Inflammation of the mucous membranes of the nose and paranasal sinuses in response to an allergen e.g. pollen, house dust, grasses, and animal hair.

Allergic rhinitis is characterised by recurrent episodes of:

  • blocked stuffy nose - watery nasal discharge
  • frequent sneezing, often accompanied by nasal itching and irritation
  • conjunctival itching and watering
  • oedematous pale nasal mucosa
  • mouth breathing
  • snoring at night

Exclude other causes, such as infections, vasomotor rhinitis, overuse of decongestant drops, and side effects of antihypertensives and antidepressants.

GENERAL MEASURES

Avoid allergens and irritants.

MEDICINE TREATMENT

Adults and children > 6 years of age

  • Corticosteroid, e.g.:
    LoEIII [1]
  • Fluticasone, aqueous nasal solution, 1 spray of 100 mcg in each nostril 12 hourly.
    • Aim the nozzle laterally and upwards (aim for the eye) and not to the back of the throat.
    • Do not sniff vigorously.
    • Review 3 monthly.

LoEI [2]

Note: Fluticasone and budesonide interacts with protease inhibitors. Refer all patients on protease inhibitors requiring corticosteroids for further management.

LoEIII [3]

For short term symptomatic use:

Children

  • Chlorphenamine, oral, 0.1 mg/kg/dose 6–8 hourly. See paediatric dosing tool.

Adults

  • Chlorphenamine, oral, 4 mg, 6–8 hourly.

For relief of nocturnal nasal blockage:

Topical nasal decongestant e.g.:

  • Oxymetazoline 0.05%, intranasal, administered at night for a maximum of 5 days.

Long-term antihistamines should only be used after an adequate trial of intranasal corticosteroids and should be added to steroid therapy, if necessary.

For long-term use in adults and school going children:

Children: 2–6 years of age

  • Cetirizine, oral, 5 mg once daily. See paediatric dosing tool.

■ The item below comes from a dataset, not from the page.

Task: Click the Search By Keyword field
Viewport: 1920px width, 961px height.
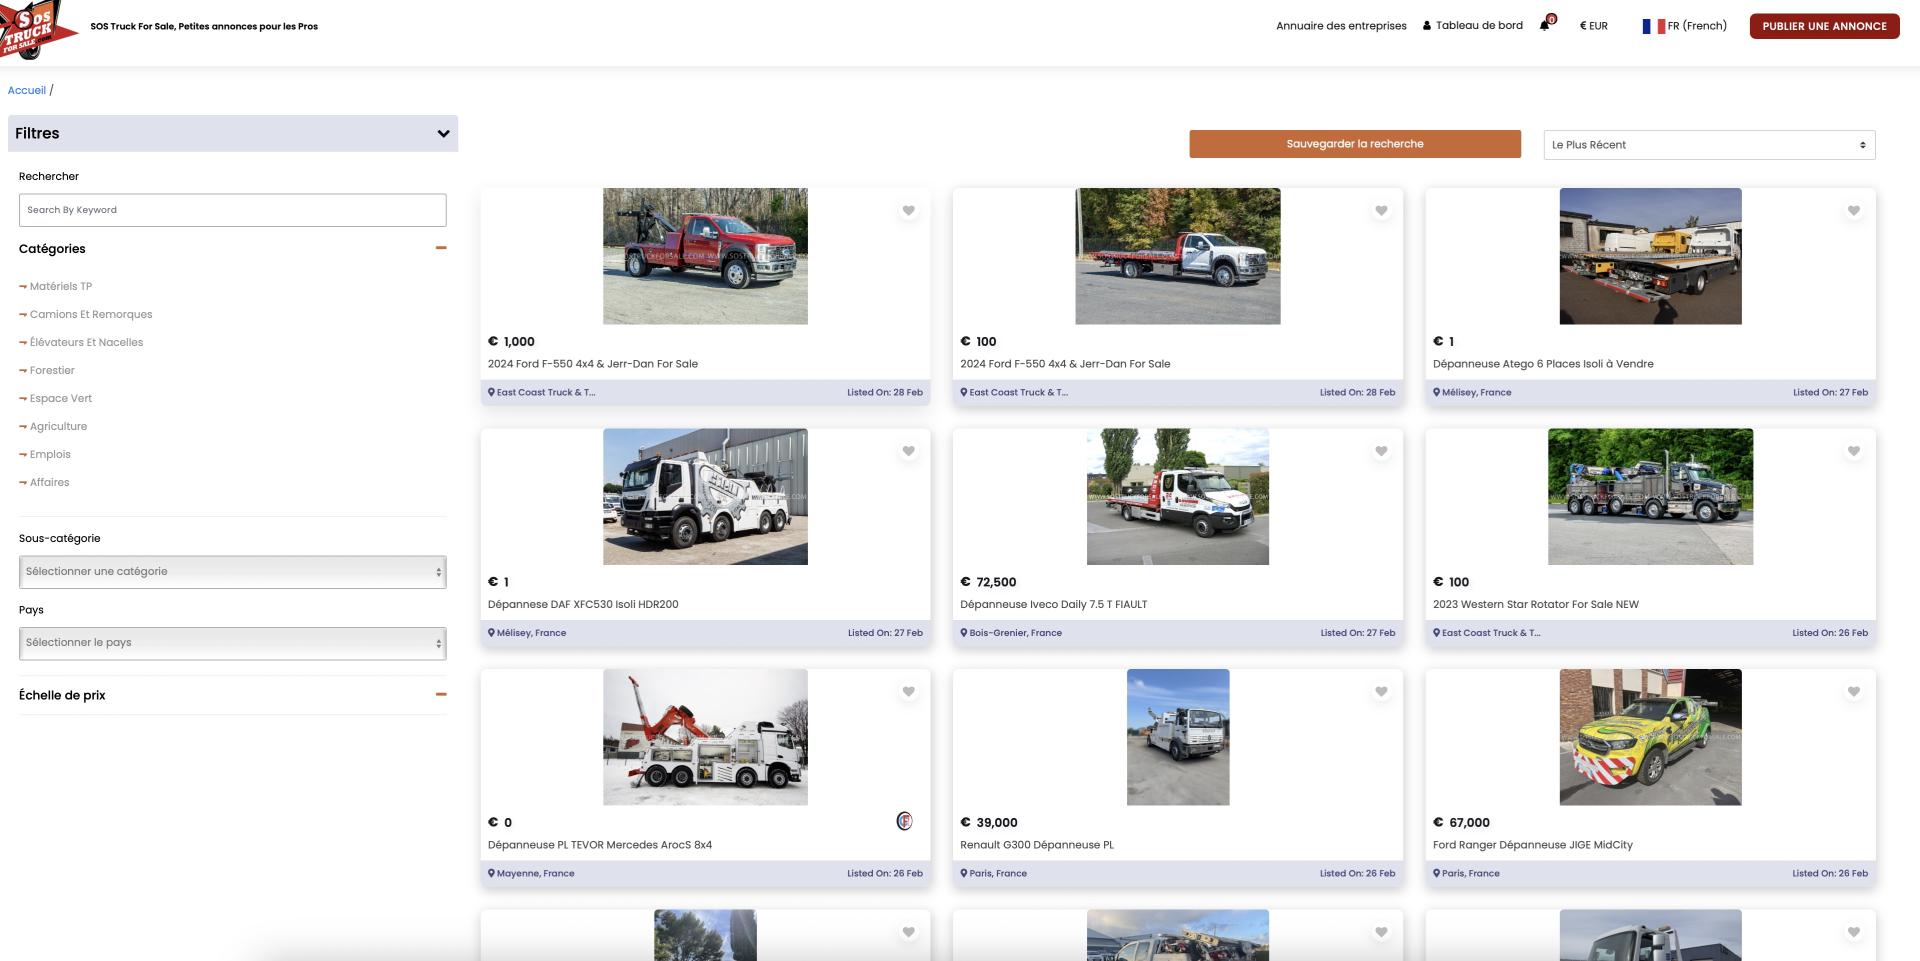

Children > 6 years of age and adults

  • Non-sedating antihistamine, oral.
  • Cetirizine, oral, 10 mg once daily.

LoE:I[4]


CAUTION

Do not give an antihistamine to children < 2 years of age.


REFERRAL

  • Chronic persistent symptoms.
  • Severe symptoms.
  • Patients on protease inhibitors, requiring nasal corticosteroids.